Officials arrive in all manner of dress. Some are casual, others in suits, many in uniform. Most are poker-faced and look straight ahead. A few seem irreverent and may not understand — they parade by, laughing and joking. Singles or pairs, sometimes in larger groups, each comes through the courtyard, past the dark corridor where he’s sitting, down steps to the grassy waterfront promenade. There they point through heavy fog across the bay, huddle, gesture, talk into cell phones, eventually leave.

All night long, this is what the chief petty officer sees and hears. He waits alone, isolated to the side, cold and hungry, chain-smoking Marlboros, and battling conflicting emotions. Fatigue and boredom. Unwelcome attention. The horror of what he saw. He knows what he saw, but he’s unable to calculate the geometry, the logic, the meaning of it, the how and why.

Meanwhile, he thinks. Who are these people? How much should I say? What really happened? Who was he? Of all places, why there? What type of questions will they ask?

Now, finally, they come get him for the interview.

He’s ushered inside a drab conference room that’s overheated and reeks of stale air. A lone armchair has been placed at the far side of a laminated rectangular table.

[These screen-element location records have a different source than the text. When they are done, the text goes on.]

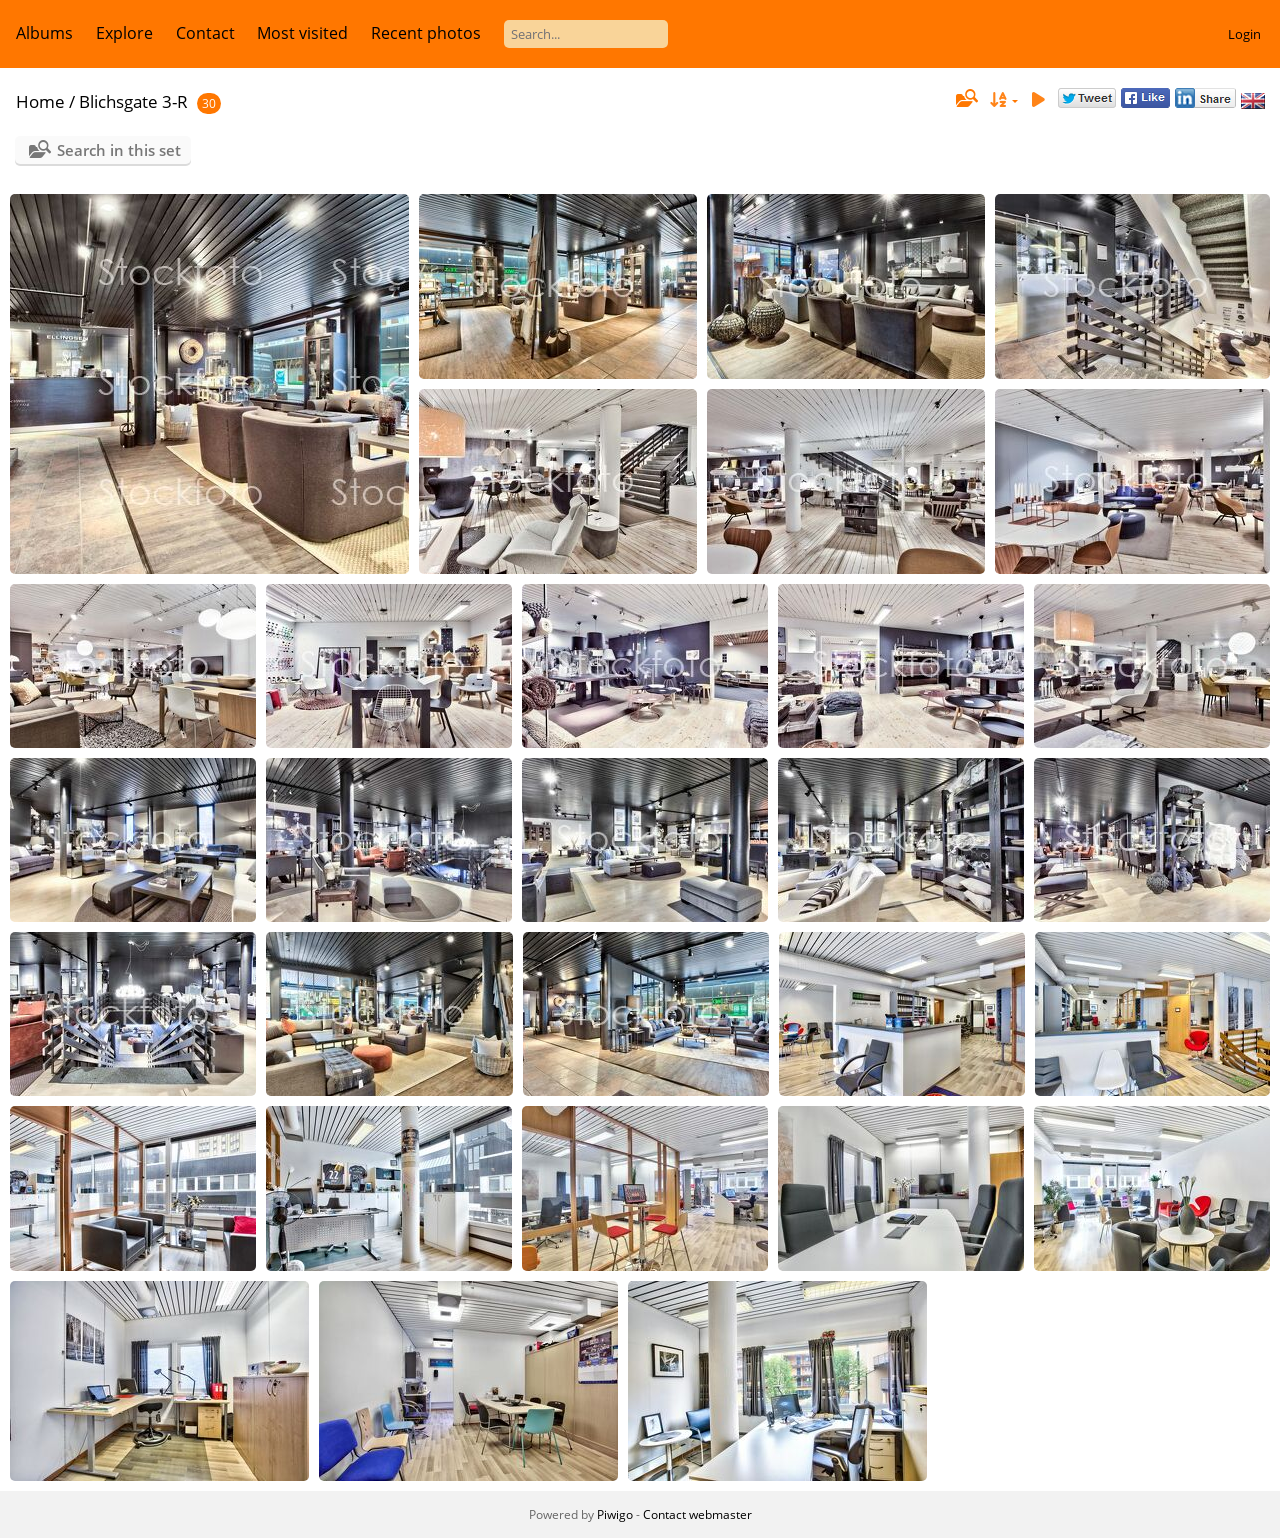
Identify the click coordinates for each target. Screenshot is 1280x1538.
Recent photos (426, 33)
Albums (44, 33)
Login (1244, 34)
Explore (124, 33)
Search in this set (119, 150)
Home (40, 101)
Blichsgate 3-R (133, 101)
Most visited (302, 33)
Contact (205, 33)
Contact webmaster (697, 1514)
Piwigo (615, 1514)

Five men and one woman greet him — the men are stern and sober, but she’s blonde and beautiful. They’re across from him, four civilians and two officers in U.S. Navy winter blues. Some sit, others stand. At the head of the table, a second woman fiddles with a black box atop a silver tripod. The stenographer, she’s plain looking compared to the blonde, and less official than the others, but he acknowledges her smile with a wink.

There are no handshakes, no small talk. After introductions, he remembers none of their names, only their organizations. Taking his seat, the atmosphere strikes him as court-like, as if Perry Mason is about to begin some crucial cross-examination. Questions, he soon learns, are asked almost free-for-all, thrown from every direction, considering each angle. The process, he’d later tell friends, was like watching quarrelsome carpenters build a house. Framing first, foundation next, then the roof.

The beautiful blonde is an FBI agent — there are at least three of them — and she takes charge. But nobody seems clearly in charge; he’s been in the Navy long enough to recognize a turf battle. The FBI agents pursue one line of questioning; the two uniforms — Naval Investigative Service — take a different tack. They frequently interrupt one another. One man in the back corner is neither FBI nor Navy; he wears a jacket and tie, seems preppy and effeminate, watches everything, misses nothing.

The woman agent hands the chief a bottle of water, explains the process, and encourages him to relax. Her deep Southern accent and tranquility are reassuring. After providing his name, rank, and unit for the record, he sips from the water bottle.

“Yes, ma’am, our shift had just ended,” he begins, scratching stubble on his sharp jaw line with three middle fingers.